Peluk.

tw // mention of kissing


Iyan mempoutkan bibirnya saat Wangji datang. Dia terlihat sedikit pucat tapi tetap menggemaskan seperti bayi.

“Kenapa lama banget?”

“Iya maaf ya, tadi rada macet hehe.”

“Masa sih? Boong ya lo?”

“Apaan sih. Uda gak usah dibahas, sekarang kan gua disini.”

Weiwuxian hanya diam. Dia masih sedikit kesal karena Wangjinya terlambat datang.

“Coba sini liat, masih demam apa engga?”

Iyan masih tetap diam diatas kasur empuknya. Sambil memegangi selimut hangatnya yang menutupi hingga ke jengkal pinggangnya.

Dia menolak untuk bergerak. Hingga akhirnya Lan Wangji lah yang harus menghampirinya diatas ranjang.

Sambil memegang dahi Weiwuxian ia berkata, “Pusing ngga? Ini lumayan tinggi sih demamnya. Lo kenapa bisa sakit?”

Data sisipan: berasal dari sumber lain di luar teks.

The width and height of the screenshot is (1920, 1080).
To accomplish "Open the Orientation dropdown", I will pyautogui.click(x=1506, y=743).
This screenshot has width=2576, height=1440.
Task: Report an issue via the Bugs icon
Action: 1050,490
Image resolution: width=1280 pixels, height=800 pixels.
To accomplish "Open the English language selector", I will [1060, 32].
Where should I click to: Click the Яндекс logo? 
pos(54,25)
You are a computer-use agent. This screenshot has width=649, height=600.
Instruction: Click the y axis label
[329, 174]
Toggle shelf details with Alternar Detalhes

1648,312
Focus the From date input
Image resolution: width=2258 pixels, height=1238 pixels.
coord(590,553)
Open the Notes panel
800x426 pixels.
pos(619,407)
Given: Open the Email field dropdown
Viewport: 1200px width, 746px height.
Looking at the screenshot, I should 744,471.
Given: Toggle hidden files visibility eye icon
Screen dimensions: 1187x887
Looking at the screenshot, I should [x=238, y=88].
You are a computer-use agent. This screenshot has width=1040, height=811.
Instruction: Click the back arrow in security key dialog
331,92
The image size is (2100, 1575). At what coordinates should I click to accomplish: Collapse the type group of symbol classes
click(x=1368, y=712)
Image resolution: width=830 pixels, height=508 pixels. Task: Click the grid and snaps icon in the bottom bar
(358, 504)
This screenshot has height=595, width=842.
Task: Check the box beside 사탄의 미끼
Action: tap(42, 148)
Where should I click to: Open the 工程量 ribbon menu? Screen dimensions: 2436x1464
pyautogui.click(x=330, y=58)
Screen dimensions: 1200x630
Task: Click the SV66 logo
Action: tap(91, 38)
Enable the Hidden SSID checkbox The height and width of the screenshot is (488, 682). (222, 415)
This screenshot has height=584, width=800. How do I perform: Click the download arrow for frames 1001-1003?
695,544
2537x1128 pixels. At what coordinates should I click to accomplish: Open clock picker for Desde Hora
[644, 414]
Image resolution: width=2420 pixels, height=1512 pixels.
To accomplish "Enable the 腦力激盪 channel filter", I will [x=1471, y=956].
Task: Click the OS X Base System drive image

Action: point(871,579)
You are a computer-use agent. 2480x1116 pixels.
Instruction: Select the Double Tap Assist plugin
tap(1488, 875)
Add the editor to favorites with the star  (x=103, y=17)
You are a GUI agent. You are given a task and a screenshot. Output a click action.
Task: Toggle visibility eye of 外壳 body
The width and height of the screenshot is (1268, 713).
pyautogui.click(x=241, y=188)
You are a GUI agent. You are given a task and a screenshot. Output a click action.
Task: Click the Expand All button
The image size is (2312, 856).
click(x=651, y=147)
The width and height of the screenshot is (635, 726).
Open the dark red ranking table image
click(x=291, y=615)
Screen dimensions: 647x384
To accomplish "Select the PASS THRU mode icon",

“Gak tau. Kecapean kali. Lagian beberapa hari ini gue sering keluar terus pulangnya malem, sempet kena hujan juga.”

“Makanya, istirahat. Jangan keluar mulu.”

“Ya gimana, uda punya pacar sih. Diajakin keluar terus ya mau lah gue.”

Wangji diam. Dia bingung harus bereaksi apa. Terlebih lagi, topic yang dibahas Iyan adalah jelas si San Lang.

Iyan menyahut lagi, “Ji, mau di peluk. Gue kedinginan. Gak enak banget sakit.”

Sambil sedikit merengek, Iyan menarik-narik manja baju Wangji. Isyaratkan Wangji untuk segera memeluknya.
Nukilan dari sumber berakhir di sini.